Planned, in the sense that all important aspects of this system were to be thought out and analyzed in advance and then carefully guided in order to facilitate community development. Communal, in the sense that property relations would become social rather than private, thereby avoiding economically inspired class division, and making economic exploitation more difficult. Communal, in the sense also of strengthening family and group ties and building a stronger sense of community among black people so that all become dedicated to the welfare of the group rather than personal advancement. Allen doubted the feasibility of Du Bois's vision of this system as separate and self-sufficient; he acknowledged, however, that implementing this system on a national scale could secure concrete reforms and increase the capital resources within Black control, thereby helping to break Black dependency on white society. The success of this program, Allen argued further, would require close working relationships with Third World revolutionary forces and with domestic allies who supported the Black liberation movement and social change in white America.

Yet for Allen, as for Cruse, separation from white society was not an option. His ultimate goal was systemic change in white America, without which, he predicted, "the racism and exploitative social relations which characterize that society will defeat even the best efforts of black freedom fighters." Despite the accurate assessment of racial realists like Derrick Bell, Blacks must continue to struggle for citizenship -- not in America as we know it, but in a nation radically transformed by Blacks' very efforts to achieve social justice.

* * *

On what terms can Blacks in America become full citizens in the next century? Is the hope for a welfare state that treats Blacks as equal citizens a delusion in light of America's deep and abiding racial crisis? Or is the citizenship vision of welfare America's only way out of catastrophe? I find it hard to choose between these two prospects. While I share the nationalist hope in Black self-determination and Derrick Bell's pessimism about the chances of white metamorphosis, I nevertheless subscribe to a vision of a strong, inclusive, and dignified welfare state.
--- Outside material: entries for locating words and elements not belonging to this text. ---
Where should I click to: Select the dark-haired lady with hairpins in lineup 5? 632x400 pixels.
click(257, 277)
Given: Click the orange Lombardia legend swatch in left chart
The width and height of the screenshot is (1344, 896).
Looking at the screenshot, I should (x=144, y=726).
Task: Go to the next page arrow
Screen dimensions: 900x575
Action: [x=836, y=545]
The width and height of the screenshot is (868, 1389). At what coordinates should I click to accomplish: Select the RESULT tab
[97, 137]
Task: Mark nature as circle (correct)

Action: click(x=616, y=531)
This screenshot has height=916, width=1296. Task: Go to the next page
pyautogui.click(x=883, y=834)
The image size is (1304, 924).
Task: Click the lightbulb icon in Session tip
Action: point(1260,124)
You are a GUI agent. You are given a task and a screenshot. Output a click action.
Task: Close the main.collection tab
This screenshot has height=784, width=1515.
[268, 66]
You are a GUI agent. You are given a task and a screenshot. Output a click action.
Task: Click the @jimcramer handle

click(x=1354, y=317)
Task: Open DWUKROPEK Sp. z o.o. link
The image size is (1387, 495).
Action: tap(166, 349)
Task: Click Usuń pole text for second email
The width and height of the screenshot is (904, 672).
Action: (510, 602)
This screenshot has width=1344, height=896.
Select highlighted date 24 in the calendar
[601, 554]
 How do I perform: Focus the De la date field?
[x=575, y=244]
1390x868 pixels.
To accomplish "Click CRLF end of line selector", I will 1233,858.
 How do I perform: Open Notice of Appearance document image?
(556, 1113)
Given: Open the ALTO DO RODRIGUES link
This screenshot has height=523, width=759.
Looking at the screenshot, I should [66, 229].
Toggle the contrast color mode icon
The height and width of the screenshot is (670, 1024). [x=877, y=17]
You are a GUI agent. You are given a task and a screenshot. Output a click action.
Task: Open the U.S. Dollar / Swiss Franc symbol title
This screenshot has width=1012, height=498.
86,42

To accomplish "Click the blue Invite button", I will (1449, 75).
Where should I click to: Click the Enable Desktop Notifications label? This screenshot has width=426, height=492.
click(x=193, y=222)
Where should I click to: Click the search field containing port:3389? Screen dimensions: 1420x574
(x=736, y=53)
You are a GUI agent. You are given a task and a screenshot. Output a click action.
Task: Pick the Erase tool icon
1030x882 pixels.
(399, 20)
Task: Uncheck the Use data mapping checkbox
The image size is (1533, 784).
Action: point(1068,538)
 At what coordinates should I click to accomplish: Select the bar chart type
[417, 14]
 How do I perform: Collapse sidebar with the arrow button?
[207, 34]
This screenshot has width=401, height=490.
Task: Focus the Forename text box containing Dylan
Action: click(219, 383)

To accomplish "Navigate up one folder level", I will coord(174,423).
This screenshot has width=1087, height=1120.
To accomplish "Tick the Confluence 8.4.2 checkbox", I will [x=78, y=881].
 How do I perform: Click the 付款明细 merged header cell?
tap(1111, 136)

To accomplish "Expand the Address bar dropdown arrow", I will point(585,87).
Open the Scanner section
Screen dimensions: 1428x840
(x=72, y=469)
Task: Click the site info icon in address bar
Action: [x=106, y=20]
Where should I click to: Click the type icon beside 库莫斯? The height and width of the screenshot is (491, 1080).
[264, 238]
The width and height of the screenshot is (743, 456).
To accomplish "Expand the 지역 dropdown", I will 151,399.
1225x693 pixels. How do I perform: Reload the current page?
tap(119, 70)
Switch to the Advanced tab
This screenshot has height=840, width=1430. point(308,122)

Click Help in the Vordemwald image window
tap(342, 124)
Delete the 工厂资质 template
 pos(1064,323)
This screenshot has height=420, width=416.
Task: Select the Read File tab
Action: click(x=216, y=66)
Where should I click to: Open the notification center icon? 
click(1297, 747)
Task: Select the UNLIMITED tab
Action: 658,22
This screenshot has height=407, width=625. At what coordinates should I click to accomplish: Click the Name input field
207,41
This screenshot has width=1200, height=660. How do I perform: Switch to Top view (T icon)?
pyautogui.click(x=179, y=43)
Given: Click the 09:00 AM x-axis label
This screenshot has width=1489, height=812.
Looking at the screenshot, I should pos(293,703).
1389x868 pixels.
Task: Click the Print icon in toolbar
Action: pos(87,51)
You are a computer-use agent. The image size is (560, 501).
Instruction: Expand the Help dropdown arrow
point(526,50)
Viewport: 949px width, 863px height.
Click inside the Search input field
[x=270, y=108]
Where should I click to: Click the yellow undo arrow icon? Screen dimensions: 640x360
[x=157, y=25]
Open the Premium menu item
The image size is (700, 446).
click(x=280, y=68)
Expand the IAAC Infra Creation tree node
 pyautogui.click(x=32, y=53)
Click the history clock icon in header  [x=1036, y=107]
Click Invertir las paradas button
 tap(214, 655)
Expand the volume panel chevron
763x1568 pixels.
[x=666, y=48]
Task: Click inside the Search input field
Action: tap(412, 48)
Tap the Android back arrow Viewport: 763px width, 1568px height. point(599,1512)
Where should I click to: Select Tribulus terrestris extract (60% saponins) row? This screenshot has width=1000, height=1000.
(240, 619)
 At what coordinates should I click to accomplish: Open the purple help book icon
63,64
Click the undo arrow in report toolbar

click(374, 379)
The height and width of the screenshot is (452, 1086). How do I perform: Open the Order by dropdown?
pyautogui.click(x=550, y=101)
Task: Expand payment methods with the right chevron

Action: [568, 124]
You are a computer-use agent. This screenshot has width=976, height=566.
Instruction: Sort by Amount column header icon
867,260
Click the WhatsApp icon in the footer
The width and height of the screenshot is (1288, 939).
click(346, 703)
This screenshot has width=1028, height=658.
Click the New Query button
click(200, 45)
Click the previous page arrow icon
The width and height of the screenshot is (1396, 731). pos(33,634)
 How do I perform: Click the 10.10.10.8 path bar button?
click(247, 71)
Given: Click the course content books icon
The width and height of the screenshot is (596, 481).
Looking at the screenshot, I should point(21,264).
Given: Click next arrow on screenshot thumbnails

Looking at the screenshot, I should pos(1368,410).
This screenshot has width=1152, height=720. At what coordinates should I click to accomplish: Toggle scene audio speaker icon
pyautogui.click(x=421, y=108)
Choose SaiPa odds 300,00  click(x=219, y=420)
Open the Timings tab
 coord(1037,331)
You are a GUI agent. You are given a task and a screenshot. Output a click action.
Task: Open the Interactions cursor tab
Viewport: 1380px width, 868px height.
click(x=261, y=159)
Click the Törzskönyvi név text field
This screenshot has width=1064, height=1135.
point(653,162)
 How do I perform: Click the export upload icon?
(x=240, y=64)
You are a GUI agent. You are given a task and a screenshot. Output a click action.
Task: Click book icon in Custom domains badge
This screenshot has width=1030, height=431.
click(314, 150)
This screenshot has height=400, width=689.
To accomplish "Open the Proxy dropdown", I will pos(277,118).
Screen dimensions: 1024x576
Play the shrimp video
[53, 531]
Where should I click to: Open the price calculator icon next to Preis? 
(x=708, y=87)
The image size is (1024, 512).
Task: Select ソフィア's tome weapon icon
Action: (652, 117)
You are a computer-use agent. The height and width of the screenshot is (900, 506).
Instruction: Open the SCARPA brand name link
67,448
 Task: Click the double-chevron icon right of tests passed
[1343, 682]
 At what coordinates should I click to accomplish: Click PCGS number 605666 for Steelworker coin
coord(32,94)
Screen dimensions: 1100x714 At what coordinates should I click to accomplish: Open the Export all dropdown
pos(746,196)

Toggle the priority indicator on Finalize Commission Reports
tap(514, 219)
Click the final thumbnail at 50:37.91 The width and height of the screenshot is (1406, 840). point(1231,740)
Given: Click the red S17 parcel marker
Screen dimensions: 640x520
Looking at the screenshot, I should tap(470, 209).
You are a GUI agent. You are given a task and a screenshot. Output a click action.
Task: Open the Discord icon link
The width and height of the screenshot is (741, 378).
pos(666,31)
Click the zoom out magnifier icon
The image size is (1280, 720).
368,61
It is unlikely that the masses of poor urban Blacks will enjoy the good life without drastic, systemic change that includes aggressive government assistance, and it is unjust for them to be denied this right of citizenship. Gordon and Quadagno make a compelling case for pursuing this citizenship vision of welfare while recognizing the formidable obstacle posed by America's persistent hostility to full Black citizenship. Only a theory that combines the nationalist development of Black institutions and social thought with the pursuit of systemic change can guide us out of America's racial impasse.